Em O Livro dos Espíritos (OLE), livro III, capítulo I:III, define a moral como a regra da boa conduta e, portanto, a distinção entre o bem e o mal, fundamentada na observação da lei de Deus. No desenvolvimento do tema, os Espíritos assinalam que qualquer indivíduo tem inteligência suficiente para entender um e outro. E são assertivos em afirmar, questão nº 632, de OLE: “Jesus vos disse: vede o que querereis que vos fizessem ou não; tudo se resume nisso. Assim não vos enganeis.”

O Espiritismo tem assentado em seus fundamentos a existência do Espírito imortal, que evolui moralmente através do tempo pelas várias vivências da alma, não avaliza esses tipos de comportamento, e se algum espírita o valida, na realidade é por desconhecer os conceitos básicos doutrinários.

Allan Kardec afirma que o mal é a ausência do bem, como o frio é do calor. “(...) Deus não quer senão o bem; o mal provém unicamente do homem. Se na criação houvesse um ser predisposto ao mal, ninguém o poderia evitar; porém, tendo o homem a causa do mal em SI MESMO, e tendo ao mesmo tempo seu livre-arbítrio e por guia as leis divinas, evitará o mal quando quiser.”

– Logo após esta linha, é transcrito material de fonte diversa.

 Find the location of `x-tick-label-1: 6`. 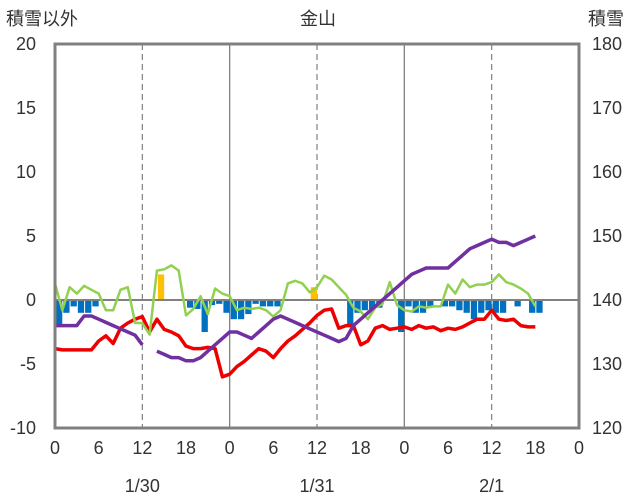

É necessário se quebrar as correntes de ódio que estão galvanizadas nos espaços sociais e públicos brasileiros. Isso só será possível a partir de cada brasileiro, encetando a viagem mais difícil de ser realizada que é viajar para fora de si em direção ao outro, promovendo a maior alquimia do Universo: eu, tu, nós.

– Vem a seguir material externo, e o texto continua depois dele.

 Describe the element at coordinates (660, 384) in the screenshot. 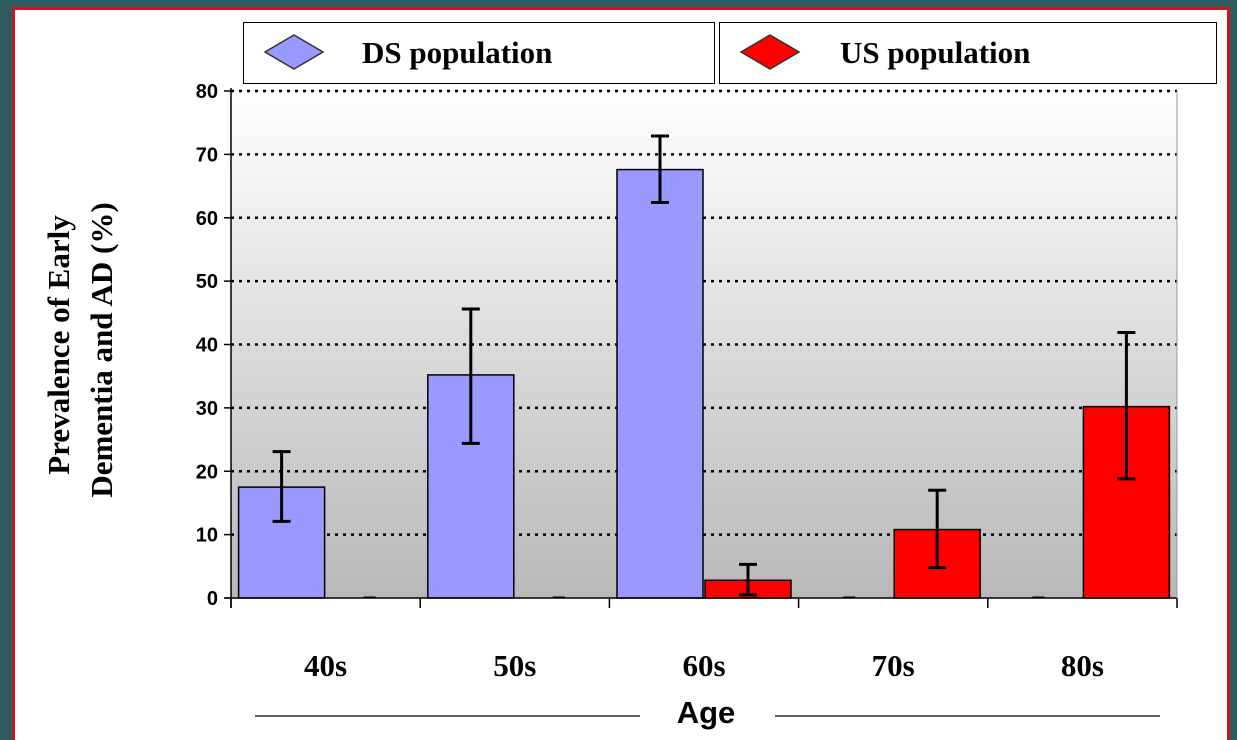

            Assim, venceremos o ódio e o totalitarismo.

 

REFERÊNCIAS:

EMCKE, Carolin. Contra o ódio. Belo Horizonte, 2020.

KARDEC, Allan. O livro dos espíritos. São Paulo, 2000.

___________. A Gênese. São Paulo, 2010.

SOLANO, Ester (Org.) O ódio como política. São Paulo, 2021.

STEINER, Rudolf. O Maniqueísmo. São Paulo, 1979.

 

 

 

Comentários

  1. Muito boas reflexões e, particularmente, no que se refere à observação de que engrossar a fileira do ódio, do preconceito, da discriminação nada tem a ver com os princípios humanistas e de justiça adotados pela doutrina espírita.